# [Work to be completed]
Reproduce the data below verbatim, line by line, leaving out the pictures.

# [Records supplied]
• • • • •

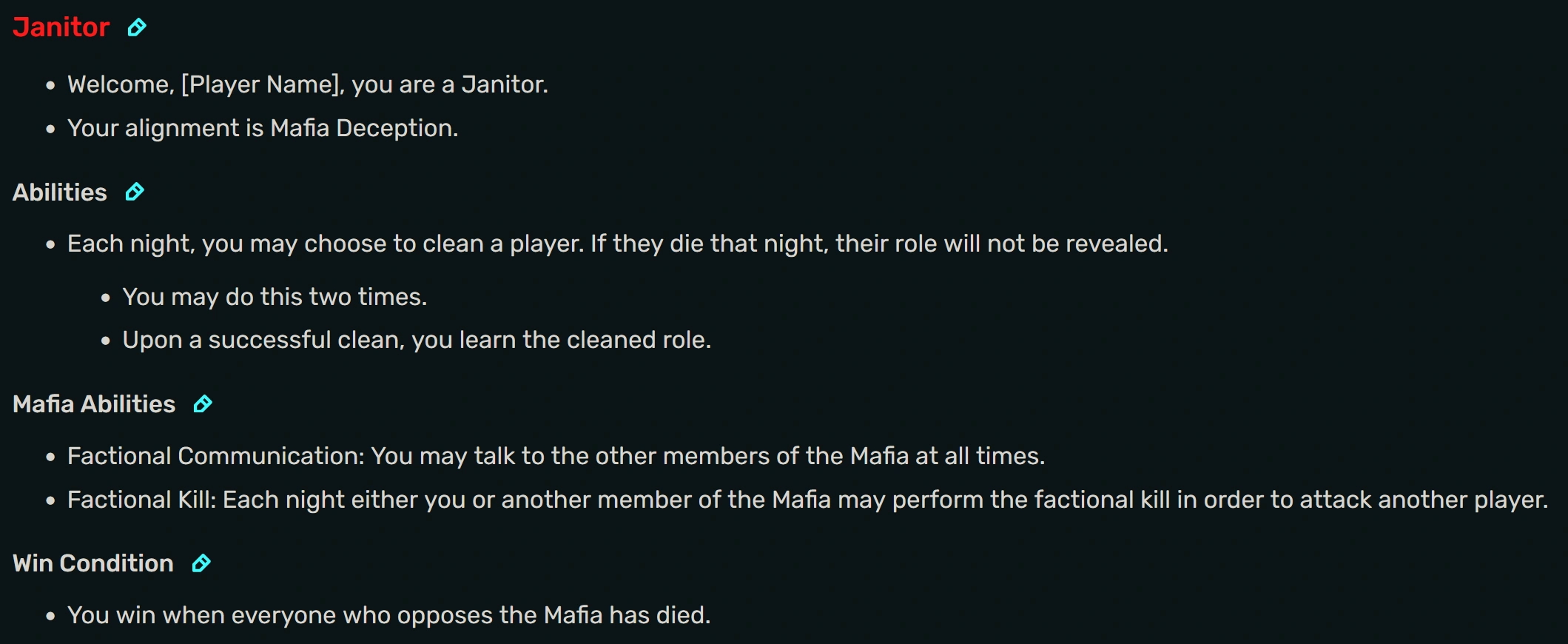Click the "Welcome, [Player Name]" line

click(307, 84)
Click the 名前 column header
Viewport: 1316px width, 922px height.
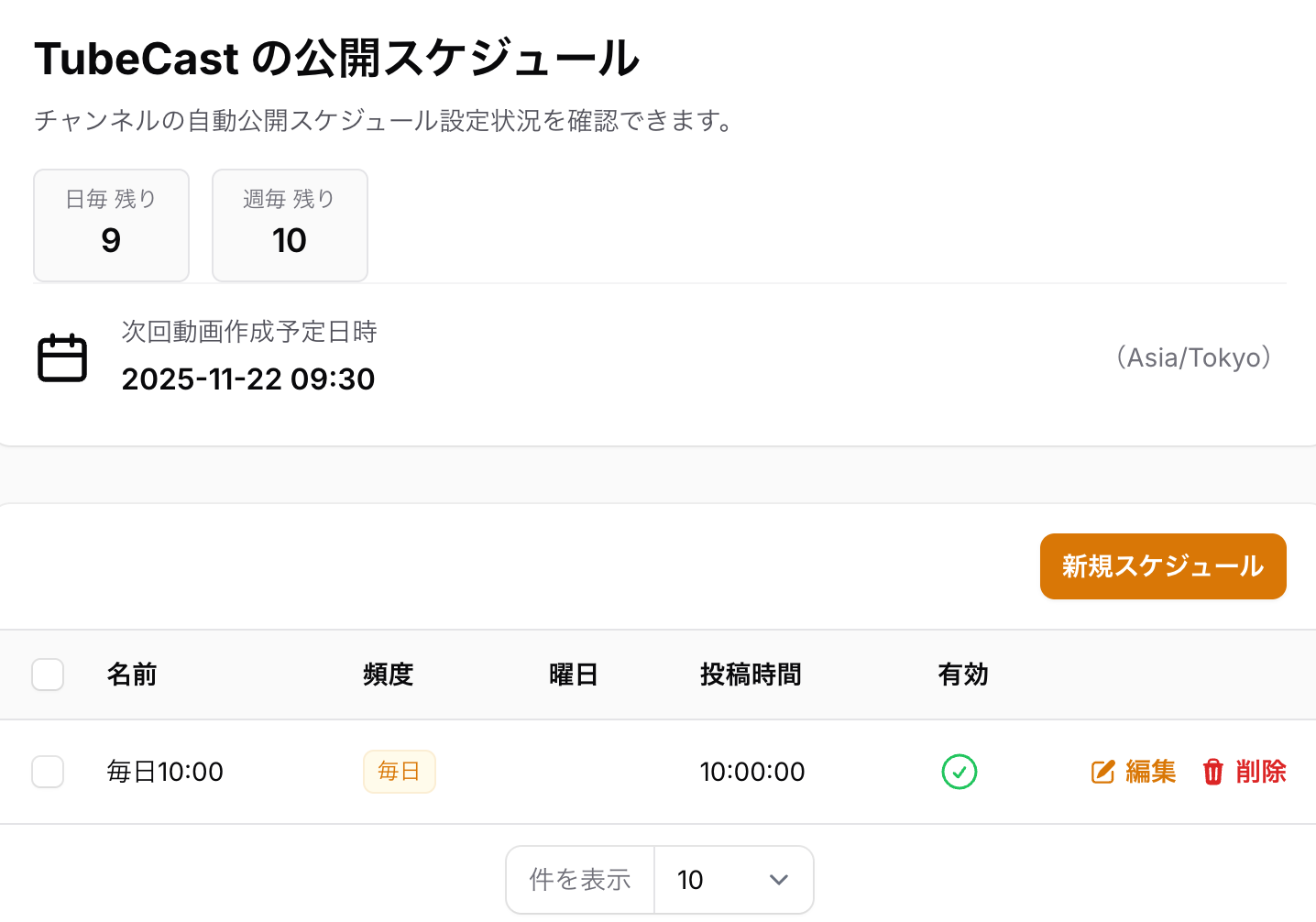tap(132, 675)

• • • • •

# [Response]
Click the "Welcome, [Player Name]" line

click(307, 84)
Click the 名前 column header
Viewport: 1316px width, 922px height.
tap(132, 675)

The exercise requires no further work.